Cord cutters skew younger, with 50% of adults under 32 unwilling to pay for cable. Urban households show higher cord-cutting rates due to better broadband. However, cord-cutting has mainstreamed across demographics. Income doesn't predict cord-cutting cleanly; both cost-conscious and affluent households cut the cord for different reasons. Cable subscribers skew older, with 64% of adults 65+ maintaining subscriptions.

Should advertisers abandon cable for streaming?

Most advertisers should increase streaming allocation while not necessarily abandoning cable entirely. The optimal mix depends on target demographics, campaign objectives, and budget constraints. Brands targeting younger audiences should prioritize streaming heavily, as a majority of viewers under 50 have either cut the cord or are streaming-first. Those targeting adults 65+ can still reach substantial audiences on cable, where 64% maintain subscriptions. Many advertisers now use both channels, with streaming carrying increasing budget share annually as audiences continue migrating. The trend clearly points toward streaming dominance, suggesting advertisers should be testing and learning on streaming platforms now rather than waiting until cable audiences decline further.

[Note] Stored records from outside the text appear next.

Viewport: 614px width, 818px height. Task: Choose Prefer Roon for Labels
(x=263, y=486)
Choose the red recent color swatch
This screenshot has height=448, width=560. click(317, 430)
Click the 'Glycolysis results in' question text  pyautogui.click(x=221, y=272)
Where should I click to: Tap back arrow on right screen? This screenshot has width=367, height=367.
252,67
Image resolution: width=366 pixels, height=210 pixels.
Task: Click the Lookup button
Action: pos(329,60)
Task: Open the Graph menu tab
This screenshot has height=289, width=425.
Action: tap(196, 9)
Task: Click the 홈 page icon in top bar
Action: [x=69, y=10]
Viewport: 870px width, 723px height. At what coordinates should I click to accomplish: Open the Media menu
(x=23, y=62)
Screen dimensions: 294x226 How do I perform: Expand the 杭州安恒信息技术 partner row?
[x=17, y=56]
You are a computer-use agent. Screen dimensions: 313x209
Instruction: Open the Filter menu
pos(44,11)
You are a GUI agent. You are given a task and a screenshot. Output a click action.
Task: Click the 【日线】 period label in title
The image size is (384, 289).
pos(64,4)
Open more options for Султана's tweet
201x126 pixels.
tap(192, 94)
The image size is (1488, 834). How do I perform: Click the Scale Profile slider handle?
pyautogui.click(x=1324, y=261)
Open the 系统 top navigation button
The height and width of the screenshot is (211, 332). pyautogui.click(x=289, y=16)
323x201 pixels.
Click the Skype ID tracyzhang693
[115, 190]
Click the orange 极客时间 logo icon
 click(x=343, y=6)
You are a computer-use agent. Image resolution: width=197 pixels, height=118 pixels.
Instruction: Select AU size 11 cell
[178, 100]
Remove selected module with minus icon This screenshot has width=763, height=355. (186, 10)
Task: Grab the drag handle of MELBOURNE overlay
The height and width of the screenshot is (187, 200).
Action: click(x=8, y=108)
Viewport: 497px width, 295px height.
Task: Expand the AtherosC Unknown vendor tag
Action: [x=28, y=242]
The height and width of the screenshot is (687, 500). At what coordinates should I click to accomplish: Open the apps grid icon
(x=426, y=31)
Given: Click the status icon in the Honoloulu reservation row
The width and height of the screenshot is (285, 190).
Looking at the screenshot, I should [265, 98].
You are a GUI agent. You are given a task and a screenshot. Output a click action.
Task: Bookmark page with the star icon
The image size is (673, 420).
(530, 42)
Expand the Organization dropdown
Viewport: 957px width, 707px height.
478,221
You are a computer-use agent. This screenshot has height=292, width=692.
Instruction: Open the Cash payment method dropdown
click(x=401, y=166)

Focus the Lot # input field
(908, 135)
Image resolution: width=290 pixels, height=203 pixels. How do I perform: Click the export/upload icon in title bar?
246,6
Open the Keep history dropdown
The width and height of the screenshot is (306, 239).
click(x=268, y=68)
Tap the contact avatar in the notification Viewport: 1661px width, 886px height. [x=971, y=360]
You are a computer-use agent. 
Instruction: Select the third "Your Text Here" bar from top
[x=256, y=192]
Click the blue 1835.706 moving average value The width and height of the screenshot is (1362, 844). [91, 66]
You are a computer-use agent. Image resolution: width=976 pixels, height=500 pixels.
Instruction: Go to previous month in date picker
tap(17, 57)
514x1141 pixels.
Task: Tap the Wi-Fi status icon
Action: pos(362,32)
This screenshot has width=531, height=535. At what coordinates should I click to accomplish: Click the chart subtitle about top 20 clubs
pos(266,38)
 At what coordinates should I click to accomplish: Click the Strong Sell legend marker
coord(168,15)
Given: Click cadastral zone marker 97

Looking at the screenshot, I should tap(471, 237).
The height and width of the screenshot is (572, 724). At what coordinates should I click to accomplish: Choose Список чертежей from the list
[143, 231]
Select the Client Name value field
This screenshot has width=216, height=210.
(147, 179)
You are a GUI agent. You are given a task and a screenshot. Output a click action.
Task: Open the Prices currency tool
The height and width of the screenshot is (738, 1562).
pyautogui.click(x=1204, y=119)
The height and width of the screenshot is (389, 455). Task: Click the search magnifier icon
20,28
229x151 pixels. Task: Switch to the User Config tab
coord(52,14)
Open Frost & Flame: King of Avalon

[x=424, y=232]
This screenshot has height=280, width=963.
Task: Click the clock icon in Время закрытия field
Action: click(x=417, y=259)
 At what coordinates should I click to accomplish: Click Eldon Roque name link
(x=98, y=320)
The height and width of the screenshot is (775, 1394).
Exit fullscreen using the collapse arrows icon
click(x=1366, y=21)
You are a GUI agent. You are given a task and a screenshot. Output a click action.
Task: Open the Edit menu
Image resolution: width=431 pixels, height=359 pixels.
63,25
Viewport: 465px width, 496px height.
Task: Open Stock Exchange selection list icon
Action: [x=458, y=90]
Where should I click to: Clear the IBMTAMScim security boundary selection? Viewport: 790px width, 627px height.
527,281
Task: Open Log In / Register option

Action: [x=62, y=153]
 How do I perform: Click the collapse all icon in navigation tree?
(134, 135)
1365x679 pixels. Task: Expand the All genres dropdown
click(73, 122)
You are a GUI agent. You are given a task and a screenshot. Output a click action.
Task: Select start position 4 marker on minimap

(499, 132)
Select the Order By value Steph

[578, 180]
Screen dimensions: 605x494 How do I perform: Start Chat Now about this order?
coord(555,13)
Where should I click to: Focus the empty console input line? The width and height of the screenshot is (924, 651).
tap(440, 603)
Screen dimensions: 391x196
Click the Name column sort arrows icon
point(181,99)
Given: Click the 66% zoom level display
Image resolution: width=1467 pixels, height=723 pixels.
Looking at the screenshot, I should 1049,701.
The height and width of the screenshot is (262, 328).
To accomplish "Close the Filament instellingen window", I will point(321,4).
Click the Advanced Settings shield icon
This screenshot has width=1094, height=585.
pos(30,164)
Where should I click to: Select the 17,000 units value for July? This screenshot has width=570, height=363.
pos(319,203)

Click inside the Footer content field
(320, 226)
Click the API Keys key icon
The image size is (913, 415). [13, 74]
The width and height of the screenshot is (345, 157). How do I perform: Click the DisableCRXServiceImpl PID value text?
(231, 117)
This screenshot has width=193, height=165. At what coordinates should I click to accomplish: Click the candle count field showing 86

What do cord cutters miss about cable?

Live sports top the list of what cord cutters miss, followed by some cable news access and the ease of single-provider convenience where everything came through one interface and one bill. However, 52% of cord cutters report missing nothing about cable, and streaming sports options continue expanding through services like ESPN+, Peacock, Amazon Prime Video, and YouTube TV. These pain points are diminishing as streaming platforms add more live content, improve user interfaces, and make service management easier. Aggregation platforms like Apple TV and Roku also help cord cutters navigate multiple services more seamlessly than the early cord-cutting experience offered.

Supporting data

Key statistics on cord-cutting and viewing behavior:

  • 77.2M cord-cutting households (2025), up from 37.3M in 2018 (CableCompare)

  • 68.7M cable subscribers remain, down from 105M peak (CableCompare)

  • 47.3% streaming share of total TV viewing (July 2025) (Nielsen)

  • 22.2% cable share of TV viewing (July 2025) (Nielsen)

  • 55% stream only, don't subscribe to cable (Pew Research)

  • 83% of adults use streaming services (Pew Research, July 2025)

  • 52% miss nothing about cable after cutting cord (Exploding Topics)

  • $730/year savings for cord cutters vs cable subscribers (Cord Cutters News)

  • 12% cord-nevers who never subscribed to cable (CableCompare)

  • 50% of under-32s won't pay for cable (Adweek via CableCompare)

All sources linked above. Data current as of Q4 2025.